Analysis of Hospital Data using Hadoop: A Case Study

ANALYSIS OF HOSPITAL DATA USING HADOOP:

A CASE STUDY

Ganesh Ramesh Gholap

ABSTRACT

The main aim of this paper is to provide analysis on the field of healthcare(Hospital) data. The paper has listed some data analytics tools and techniques that have been used to improve healthcare performance in many areas such as: medical operations, reports, decision making, and prediction and prevention system. In today’s era data analysis is big challenge in healthcare. Unstructured data are growing very faster than semi-structured and structured data. 90 percentages of the big data are in the form of unstructured data, major steps of big data management in healthcare industry are data acquisition, storage of data, managing the data, analysis on data and data visualization. Recent researches targets on big data visualization tools. In this paper the we analyzed the effective tools used for visualization of big data. This paper will be helpful to understand the processes and use of big data in healthcare management.

General Terms :

Big data, Hive Tools, Data Analytics, Hadoop, Distributed File System.

Keywords :

Hospital data set, pig Tools.

1. INTRODUCTION

The medical world is growing along with growth of hospital. From medical records to network operations, if your hospital isn't taking advantage of a healthy dose of big data, then your management team is missing out.

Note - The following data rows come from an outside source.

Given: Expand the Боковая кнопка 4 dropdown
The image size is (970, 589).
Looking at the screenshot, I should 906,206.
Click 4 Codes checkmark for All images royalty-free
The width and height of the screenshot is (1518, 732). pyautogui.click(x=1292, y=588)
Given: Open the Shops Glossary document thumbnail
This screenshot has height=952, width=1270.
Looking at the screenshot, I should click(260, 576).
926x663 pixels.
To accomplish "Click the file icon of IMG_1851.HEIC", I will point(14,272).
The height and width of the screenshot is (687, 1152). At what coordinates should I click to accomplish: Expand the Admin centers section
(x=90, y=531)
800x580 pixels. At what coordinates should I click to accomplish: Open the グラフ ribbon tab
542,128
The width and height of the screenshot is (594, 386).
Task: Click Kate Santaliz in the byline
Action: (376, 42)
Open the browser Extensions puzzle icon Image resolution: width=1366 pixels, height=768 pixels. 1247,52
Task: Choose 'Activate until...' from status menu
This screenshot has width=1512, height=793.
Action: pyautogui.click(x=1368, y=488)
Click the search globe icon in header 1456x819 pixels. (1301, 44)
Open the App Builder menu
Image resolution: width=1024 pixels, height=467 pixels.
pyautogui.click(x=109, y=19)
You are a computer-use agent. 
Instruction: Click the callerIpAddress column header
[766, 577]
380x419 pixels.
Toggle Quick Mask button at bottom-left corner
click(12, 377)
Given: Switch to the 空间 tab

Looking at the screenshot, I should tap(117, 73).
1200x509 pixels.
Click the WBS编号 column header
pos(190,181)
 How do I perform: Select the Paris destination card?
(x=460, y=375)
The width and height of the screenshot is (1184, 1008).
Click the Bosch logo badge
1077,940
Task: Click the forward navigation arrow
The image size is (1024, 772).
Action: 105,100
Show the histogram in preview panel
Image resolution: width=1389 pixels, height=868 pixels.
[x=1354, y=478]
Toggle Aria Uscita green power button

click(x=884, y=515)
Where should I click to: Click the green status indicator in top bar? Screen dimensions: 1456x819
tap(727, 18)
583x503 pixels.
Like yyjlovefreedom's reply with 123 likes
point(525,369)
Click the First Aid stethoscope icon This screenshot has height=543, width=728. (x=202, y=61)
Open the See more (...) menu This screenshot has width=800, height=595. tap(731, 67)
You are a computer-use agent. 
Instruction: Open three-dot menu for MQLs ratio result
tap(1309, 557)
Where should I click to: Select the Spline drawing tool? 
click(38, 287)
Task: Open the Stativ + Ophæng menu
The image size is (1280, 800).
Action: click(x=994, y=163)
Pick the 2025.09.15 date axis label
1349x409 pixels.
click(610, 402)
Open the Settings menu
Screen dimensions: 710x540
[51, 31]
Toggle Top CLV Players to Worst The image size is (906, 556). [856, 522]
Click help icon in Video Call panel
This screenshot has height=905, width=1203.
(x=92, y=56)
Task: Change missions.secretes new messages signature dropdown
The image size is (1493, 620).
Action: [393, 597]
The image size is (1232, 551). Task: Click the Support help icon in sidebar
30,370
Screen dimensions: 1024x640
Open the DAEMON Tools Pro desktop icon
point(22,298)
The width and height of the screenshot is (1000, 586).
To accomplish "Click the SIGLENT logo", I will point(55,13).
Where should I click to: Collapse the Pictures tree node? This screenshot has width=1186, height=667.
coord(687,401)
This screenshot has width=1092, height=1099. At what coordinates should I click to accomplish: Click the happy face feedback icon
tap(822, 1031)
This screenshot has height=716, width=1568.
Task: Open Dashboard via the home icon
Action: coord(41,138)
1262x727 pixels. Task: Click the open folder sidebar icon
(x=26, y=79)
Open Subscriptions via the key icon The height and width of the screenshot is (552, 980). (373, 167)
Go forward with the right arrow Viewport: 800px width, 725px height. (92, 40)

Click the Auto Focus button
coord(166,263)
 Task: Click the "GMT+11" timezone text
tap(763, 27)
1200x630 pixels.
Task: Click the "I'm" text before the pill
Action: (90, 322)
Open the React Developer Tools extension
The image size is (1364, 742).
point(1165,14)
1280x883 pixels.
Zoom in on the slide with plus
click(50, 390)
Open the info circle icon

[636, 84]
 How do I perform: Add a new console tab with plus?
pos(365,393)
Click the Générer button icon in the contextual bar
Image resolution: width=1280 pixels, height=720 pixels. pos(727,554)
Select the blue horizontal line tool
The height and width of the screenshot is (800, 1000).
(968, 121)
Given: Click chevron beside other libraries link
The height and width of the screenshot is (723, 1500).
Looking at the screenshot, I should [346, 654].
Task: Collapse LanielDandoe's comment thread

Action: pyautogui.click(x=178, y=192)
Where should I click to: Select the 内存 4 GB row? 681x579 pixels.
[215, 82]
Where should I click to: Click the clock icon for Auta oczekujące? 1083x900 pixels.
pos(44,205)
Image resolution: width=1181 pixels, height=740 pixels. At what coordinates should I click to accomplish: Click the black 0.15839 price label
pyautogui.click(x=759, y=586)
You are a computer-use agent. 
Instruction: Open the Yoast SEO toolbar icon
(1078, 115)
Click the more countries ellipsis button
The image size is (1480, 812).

When it comes to healthy data management, here are just a few ways big data can improve your hospital. Nowadays the data is expanding in huge amount in field of medicine. Every patient comes with their own set of medical data and hospitals. By using big data hospital management team can create a better healthcare infrastructure. Big Data collects and store huge amounts of data related to hospital can use it from patient recovery rates to hospital finances. Patient health records are an important step in ensuring your hospital gives the most appropriate care to its visitors. The problem is records that aren't intuitive and immediately available don't have as great of an effect on a patient's recovery rate or the quality of their future visits. Big data analytics in the healthcare field are helping physicians better track their patients' medical conditions by collecting and analyzing each piece of the medical data puzzle.

2. CHALLENGES IN BIG DATA

1. Data storage and quality:

Companies and Organizations are growing at a very fast pace. Moreover, the growth of the companies rapidly increases the amount of data produced. The storage of this data is becoming a huge challenge for every organization. Options like data lakes and warehouses are used to collect and store massive quantities of unstructured data in its native format. The problem, however, is when a data lakes and warehouse try to combine inconsistent data from disparate sources, it encounters errors. Inconsistent data, duplicates, logic conflicts, and missing data all result in data quality challenges.

2. Security and privacy of the data:

Once, companies and organizations figure out how to use big data, it gives them a varied range of opportunities. However, it also involves big risks when it comes to the security and the privacy of the data. The tools used for analysis, stores, manages, analyses, and utilizes the data from a different variety of sources. This ultimately leads to a risk of exposure of the data, making it highly vulnerable. Therefore, the production of more and more data increases security and privacy concerns. Thus making it essential for analysts and data scientists to consider these issues and deal with the data in a manner that will not lead to the disruption of privacy.

3. Various sources of data:

Data is coming in various resources and in various forms like audio, video, images, files, etc. To dealing with such volume of data is a big challenge nowadays.

4. Searching of Data:

For searching specific data from such large data set is very critical. For that purpose, we required special tools and techniques. So that the specific data is found without some delay.

3. ANALYSIS OF HOSPITAL DATA

The proposed method is made by considering following scenario under consideration. Hospital has huge amount of data related to number of patient data, Appointment date, discharge date and number of patients treated in each Hospital, list of regular customers in each hospital and their diseases. The proposed method intension is to develop model for the hospital data for new analytics based on the following queries.

The data description is as shown in table 1 and table 2.

Table 1 Hospital Data Set:

Attribute	Description
Patient ID	Unique identifier for patient.
Patient Name	Name of a patient
City	City of patient
Country	Country of patient
Patient phone no	Phone no of patient
Age	Age of patient
Gender	Gender of patient
Birth date	Birth date of patient
Appointment date	Date of appointment
Discharge date	Date of Discharge
Cost	Bill of Patient

Table 2 Dataset for Hospital:

Attribute	Description
Hospital ID	Unique identifier for Patient.
Hospital Name	Name of Hospital
City	City of hospital
Country	Country of Hospital
Address	Address of the hospital

4. METHODOLOGY

In this paper the tools used for the proposed method is Hadoop which is mainly used for structured data. Assuming all the Hadoop tools have been installed and having semi structured information on hospital data.

1. Put the data set in the Hadoop directory.

2. Extract semi structured data into table using the LOAD command.

3. Analyze data for the following Queries: -

a) list of patients in the specific hospital id.

b) list of patients having particular age.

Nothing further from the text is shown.